At least for now, Yellow Tail is taking the safe route. In the words of Renato Reyes, Chief Marketing Officer (CMO) at Deutsch, as quoted in the NYT’s, he said Yellow Tail as, “The go-to” is “trying to own ‘occasionality’” and be, “the spine of (consumer) purchasing behavior.”
A look at their media mix indicates that their digital activity is skewing female with its current focus on the young female movie Bridesmaid on Facebook in addition to late night television with its young male audience and lifestyle channels that hit a broad, culturally literate, age-spanning audience. Apparently, Yellow Tail is going for reach in trying to hit a mass segment of people that are likely wine-interested, but not wine enthusiastic (see all the creative here).
By trying to be the “spine” of wine purchasing behavior, they’re trying to create brand loyalty, notoriously difficult to achieve in wine, but akin to regular purchasers of any other consumer goods where repeatable familiarity drives business.
As Reyes noted to the NYT’s, if every Yellow Tail consumer makes a purchase, “One more time, that would represent 10 percent growth.”
Incrementalize.
In my opinion, this audience traded up a price level to Malbec and Moscato, but that’s anecdotal and definitely beside the point.
Meanwhile, an industry hangs in the balance… or does it?
Some tastemakers are coming back around to Australia as evidenced by a recent story by Jay McInerney in the Wall Street Journal where he noted in a similarly themed article about Australia’s current wine misfortune, “I’m ready and willing to revisit Australia.”

Likewise, the Dean of working wine writers, Dan Berger, recently confronted Australian wine (mis)perceptions head-on using a “young wine blogger” as his foil (likely a Slats Grobnik-like writing device) where he made the case that the best red wines in Australia, “Are balanced and age nicely.”
So, where does this leave Australian wine that doesn’t have a kangaroo? Is it wearing a bumblebee colored hairshirt, casually waiting for one brands decline in order to catch its next wave of momentum? Will Yellow Tail find additional green, continuing to leave fine Australian wines in the red? I suspect the answer is no. But, regardless of Yellow Tail’s sales, and even if re-emergent, Newton’s Law of Motion also states that when a force is directed at an object it accelerates in proportion to and in the direction of that force.

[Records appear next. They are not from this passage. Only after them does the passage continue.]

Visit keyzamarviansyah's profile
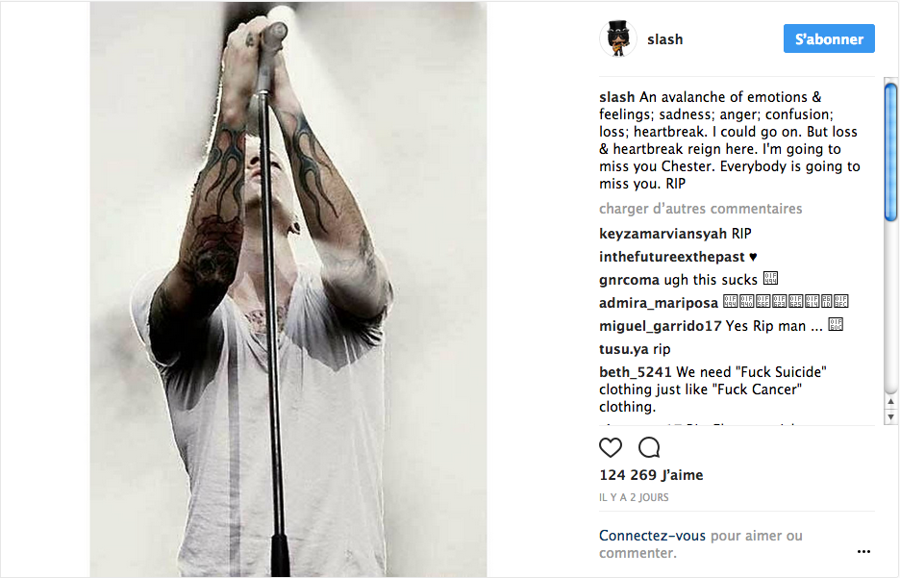900x578 pixels. pyautogui.click(x=663, y=235)
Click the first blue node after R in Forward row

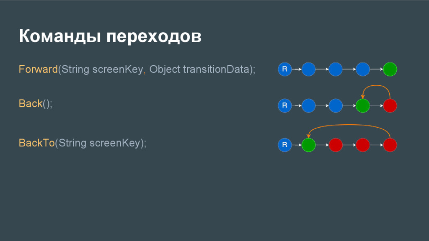308,69
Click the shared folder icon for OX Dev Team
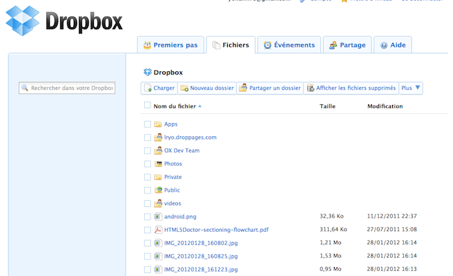This screenshot has width=453, height=276. tap(158, 150)

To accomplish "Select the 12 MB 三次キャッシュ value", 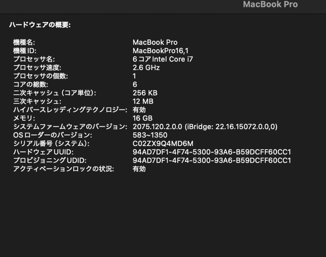I will tap(143, 101).
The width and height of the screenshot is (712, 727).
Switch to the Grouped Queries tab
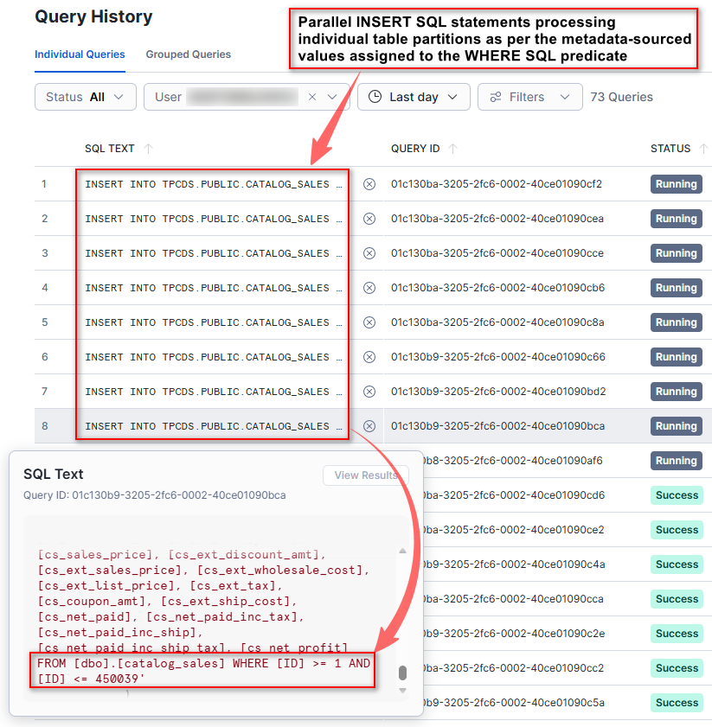click(188, 54)
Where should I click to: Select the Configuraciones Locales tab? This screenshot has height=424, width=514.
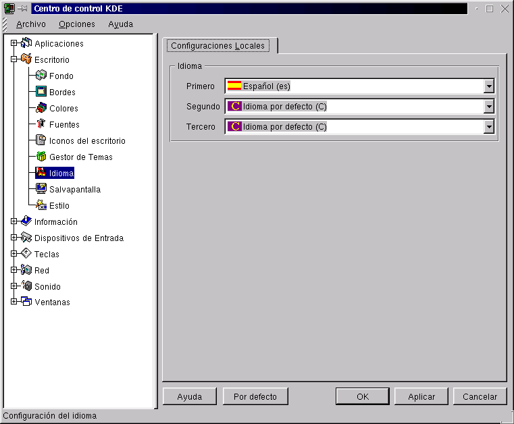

Inexpensive plonk and marketing campaigns aside, I suspect that Yellow Tail and Australian wines of character can co-exist and the real force that is starting to accelerate are the U.S. wine influencers and tastemakers, the progenitors of the, “Derision Decision,” who will soon direct their energy on the good in Australia and not their perception of the bad.
That’s a force (and trend) worth watching and one that Newton, also a wine drinker, would approve of.